● **TASK**:
Your output must match the records exactly, line for line.

● **DATA RECORDS**:

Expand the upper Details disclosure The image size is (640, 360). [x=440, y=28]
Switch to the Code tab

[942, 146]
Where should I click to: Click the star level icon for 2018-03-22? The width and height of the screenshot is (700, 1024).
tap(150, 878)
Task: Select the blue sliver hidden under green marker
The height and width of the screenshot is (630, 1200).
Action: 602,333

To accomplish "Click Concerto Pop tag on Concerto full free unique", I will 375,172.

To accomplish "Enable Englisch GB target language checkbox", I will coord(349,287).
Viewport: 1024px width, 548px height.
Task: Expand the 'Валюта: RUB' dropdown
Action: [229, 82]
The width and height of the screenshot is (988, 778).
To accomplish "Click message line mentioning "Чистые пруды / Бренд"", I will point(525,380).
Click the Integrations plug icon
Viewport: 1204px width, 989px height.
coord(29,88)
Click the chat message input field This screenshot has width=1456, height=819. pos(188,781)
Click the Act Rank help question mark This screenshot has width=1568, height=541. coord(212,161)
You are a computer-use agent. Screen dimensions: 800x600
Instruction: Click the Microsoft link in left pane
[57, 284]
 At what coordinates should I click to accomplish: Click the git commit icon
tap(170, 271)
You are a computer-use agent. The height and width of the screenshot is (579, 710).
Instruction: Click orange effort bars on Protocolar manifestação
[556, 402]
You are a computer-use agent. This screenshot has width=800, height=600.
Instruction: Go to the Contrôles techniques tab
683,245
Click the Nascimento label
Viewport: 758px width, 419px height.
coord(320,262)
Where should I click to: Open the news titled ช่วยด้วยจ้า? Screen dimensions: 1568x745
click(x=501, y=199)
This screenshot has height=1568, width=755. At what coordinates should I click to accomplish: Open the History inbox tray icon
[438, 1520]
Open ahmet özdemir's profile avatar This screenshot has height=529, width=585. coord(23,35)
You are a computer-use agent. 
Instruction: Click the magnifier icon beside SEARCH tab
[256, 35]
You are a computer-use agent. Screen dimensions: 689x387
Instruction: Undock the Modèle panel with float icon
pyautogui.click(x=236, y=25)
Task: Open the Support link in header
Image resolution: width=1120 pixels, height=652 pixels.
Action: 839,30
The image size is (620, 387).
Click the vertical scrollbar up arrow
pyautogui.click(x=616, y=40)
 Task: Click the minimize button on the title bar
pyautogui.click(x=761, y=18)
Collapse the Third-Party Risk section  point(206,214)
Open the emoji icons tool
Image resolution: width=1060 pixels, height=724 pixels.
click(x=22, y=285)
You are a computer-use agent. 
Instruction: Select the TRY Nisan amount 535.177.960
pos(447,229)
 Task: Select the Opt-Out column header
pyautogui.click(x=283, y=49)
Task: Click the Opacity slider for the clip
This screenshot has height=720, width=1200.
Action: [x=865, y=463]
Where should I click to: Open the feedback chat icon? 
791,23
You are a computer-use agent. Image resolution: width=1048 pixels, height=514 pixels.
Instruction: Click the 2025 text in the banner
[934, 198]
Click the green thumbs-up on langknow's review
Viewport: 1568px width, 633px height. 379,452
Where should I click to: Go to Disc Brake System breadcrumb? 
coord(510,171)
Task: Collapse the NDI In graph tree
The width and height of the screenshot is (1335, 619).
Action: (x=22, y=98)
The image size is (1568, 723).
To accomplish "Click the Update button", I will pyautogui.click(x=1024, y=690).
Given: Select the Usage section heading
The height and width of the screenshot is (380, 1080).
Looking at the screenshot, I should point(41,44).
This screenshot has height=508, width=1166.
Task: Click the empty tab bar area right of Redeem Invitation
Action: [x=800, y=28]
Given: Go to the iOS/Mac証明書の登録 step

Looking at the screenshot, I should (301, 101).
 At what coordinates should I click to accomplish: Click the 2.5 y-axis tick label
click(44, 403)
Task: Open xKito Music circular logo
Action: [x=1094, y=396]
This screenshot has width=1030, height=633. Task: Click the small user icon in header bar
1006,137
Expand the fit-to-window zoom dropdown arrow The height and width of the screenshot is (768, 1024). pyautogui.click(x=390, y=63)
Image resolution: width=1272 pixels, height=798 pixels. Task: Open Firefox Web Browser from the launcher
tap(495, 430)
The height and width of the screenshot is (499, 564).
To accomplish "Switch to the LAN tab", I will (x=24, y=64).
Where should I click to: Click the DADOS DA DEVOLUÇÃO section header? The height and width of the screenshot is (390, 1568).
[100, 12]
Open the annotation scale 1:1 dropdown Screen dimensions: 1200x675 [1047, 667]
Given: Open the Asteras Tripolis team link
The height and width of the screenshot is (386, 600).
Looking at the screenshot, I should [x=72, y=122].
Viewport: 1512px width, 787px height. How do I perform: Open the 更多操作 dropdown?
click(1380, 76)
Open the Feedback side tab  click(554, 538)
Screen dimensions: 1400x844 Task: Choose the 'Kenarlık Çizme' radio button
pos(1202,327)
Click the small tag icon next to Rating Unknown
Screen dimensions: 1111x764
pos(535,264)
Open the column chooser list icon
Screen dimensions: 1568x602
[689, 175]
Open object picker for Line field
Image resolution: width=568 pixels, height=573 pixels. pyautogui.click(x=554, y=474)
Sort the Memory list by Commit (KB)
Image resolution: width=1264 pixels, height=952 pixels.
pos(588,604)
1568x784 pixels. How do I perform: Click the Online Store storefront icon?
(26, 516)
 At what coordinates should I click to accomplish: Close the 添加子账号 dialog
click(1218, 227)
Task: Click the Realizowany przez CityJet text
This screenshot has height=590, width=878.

● **RESPONSE AREA**:
Expand the upper Details disclosure The image size is (640, 360). [x=440, y=28]
Switch to the Code tab

[942, 146]
Where should I click to: Click the star level icon for 2018-03-22? The width and height of the screenshot is (700, 1024).
tap(150, 878)
Task: Select the blue sliver hidden under green marker
The height and width of the screenshot is (630, 1200).
Action: 602,333

To accomplish "Click Concerto Pop tag on Concerto full free unique", I will 375,172.

To accomplish "Enable Englisch GB target language checkbox", I will coord(349,287).
Viewport: 1024px width, 548px height.
Task: Expand the 'Валюта: RUB' dropdown
Action: [229, 82]
The width and height of the screenshot is (988, 778).
To accomplish "Click message line mentioning "Чистые пруды / Бренд"", I will point(525,380).
Click the Integrations plug icon
Viewport: 1204px width, 989px height.
coord(29,88)
Click the chat message input field This screenshot has width=1456, height=819. pos(188,781)
Click the Act Rank help question mark This screenshot has width=1568, height=541. coord(212,161)
You are a computer-use agent. Screen dimensions: 800x600
Instruction: Click the Microsoft link in left pane
[57, 284]
 At what coordinates should I click to accomplish: Click the git commit icon
tap(170, 271)
You are a computer-use agent. The height and width of the screenshot is (579, 710).
Instruction: Click orange effort bars on Protocolar manifestação
[556, 402]
You are a computer-use agent. This screenshot has width=800, height=600.
Instruction: Go to the Contrôles techniques tab
683,245
Click the Nascimento label
Viewport: 758px width, 419px height.
coord(320,262)
Where should I click to: Open the news titled ช่วยด้วยจ้า? Screen dimensions: 1568x745
click(x=501, y=199)
This screenshot has height=1568, width=755. At what coordinates should I click to accomplish: Open the History inbox tray icon
[438, 1520]
Open ahmet özdemir's profile avatar This screenshot has height=529, width=585. coord(23,35)
You are a computer-use agent. 
Instruction: Click the magnifier icon beside SEARCH tab
[256, 35]
You are a computer-use agent. Screen dimensions: 689x387
Instruction: Undock the Modèle panel with float icon
pyautogui.click(x=236, y=25)
Task: Open the Support link in header
Image resolution: width=1120 pixels, height=652 pixels.
Action: 839,30
The image size is (620, 387).
Click the vertical scrollbar up arrow
pyautogui.click(x=616, y=40)
 Task: Click the minimize button on the title bar
pyautogui.click(x=761, y=18)
Collapse the Third-Party Risk section  point(206,214)
Open the emoji icons tool
Image resolution: width=1060 pixels, height=724 pixels.
click(x=22, y=285)
You are a computer-use agent. 
Instruction: Select the TRY Nisan amount 535.177.960
pos(447,229)
 Task: Select the Opt-Out column header
pyautogui.click(x=283, y=49)
Task: Click the Opacity slider for the clip
This screenshot has height=720, width=1200.
Action: [x=865, y=463]
Where should I click to: Open the feedback chat icon? 
791,23
You are a computer-use agent. Image resolution: width=1048 pixels, height=514 pixels.
Instruction: Click the 2025 text in the banner
[934, 198]
Click the green thumbs-up on langknow's review
Viewport: 1568px width, 633px height. 379,452
Where should I click to: Go to Disc Brake System breadcrumb? 
coord(510,171)
Task: Collapse the NDI In graph tree
The width and height of the screenshot is (1335, 619).
Action: (x=22, y=98)
The image size is (1568, 723).
To accomplish "Click the Update button", I will pyautogui.click(x=1024, y=690).
Given: Select the Usage section heading
The height and width of the screenshot is (380, 1080).
Looking at the screenshot, I should point(41,44).
This screenshot has height=508, width=1166.
Task: Click the empty tab bar area right of Redeem Invitation
Action: [x=800, y=28]
Given: Go to the iOS/Mac証明書の登録 step

Looking at the screenshot, I should (301, 101).
 At what coordinates should I click to accomplish: Click the 2.5 y-axis tick label
click(44, 403)
Task: Open xKito Music circular logo
Action: [x=1094, y=396]
This screenshot has width=1030, height=633. Task: Click the small user icon in header bar
1006,137
Expand the fit-to-window zoom dropdown arrow The height and width of the screenshot is (768, 1024). pyautogui.click(x=390, y=63)
Image resolution: width=1272 pixels, height=798 pixels. Task: Open Firefox Web Browser from the launcher
tap(495, 430)
The height and width of the screenshot is (499, 564).
To accomplish "Switch to the LAN tab", I will (x=24, y=64).
Where should I click to: Click the DADOS DA DEVOLUÇÃO section header? The height and width of the screenshot is (390, 1568).
[100, 12]
Open the annotation scale 1:1 dropdown Screen dimensions: 1200x675 [1047, 667]
Given: Open the Asteras Tripolis team link
The height and width of the screenshot is (386, 600).
Looking at the screenshot, I should [x=72, y=122].
Viewport: 1512px width, 787px height. How do I perform: Open the 更多操作 dropdown?
click(1380, 76)
Open the Feedback side tab  click(554, 538)
Screen dimensions: 1400x844 Task: Choose the 'Kenarlık Çizme' radio button
pos(1202,327)
Click the small tag icon next to Rating Unknown
Screen dimensions: 1111x764
pos(535,264)
Open the column chooser list icon
Screen dimensions: 1568x602
[689, 175]
Open object picker for Line field
Image resolution: width=568 pixels, height=573 pixels. pyautogui.click(x=554, y=474)
Sort the Memory list by Commit (KB)
Image resolution: width=1264 pixels, height=952 pixels.
pos(588,604)
1568x784 pixels. How do I perform: Click the Online Store storefront icon?
(26, 516)
 At what coordinates should I click to accomplish: Close the 添加子账号 dialog
click(1218, 227)
Task: Click the Realizowany przez CityJet text
This screenshot has height=590, width=878.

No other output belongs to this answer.